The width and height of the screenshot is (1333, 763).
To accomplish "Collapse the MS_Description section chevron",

+ + + + +

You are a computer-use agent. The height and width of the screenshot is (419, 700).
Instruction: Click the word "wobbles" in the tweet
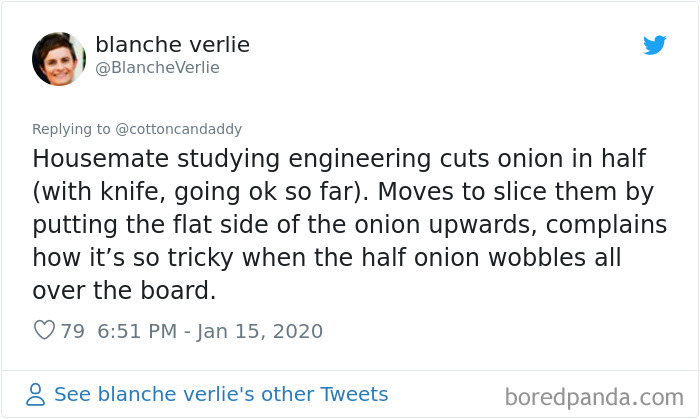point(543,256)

+ + + + +

Could you copy every line from the records that has "screenshot" in it?

- **SOLUTION TO THE PROBLEM**:
The width and height of the screenshot is (1333, 763).
You are a computer-use agent. The height and width of the screenshot is (419, 700).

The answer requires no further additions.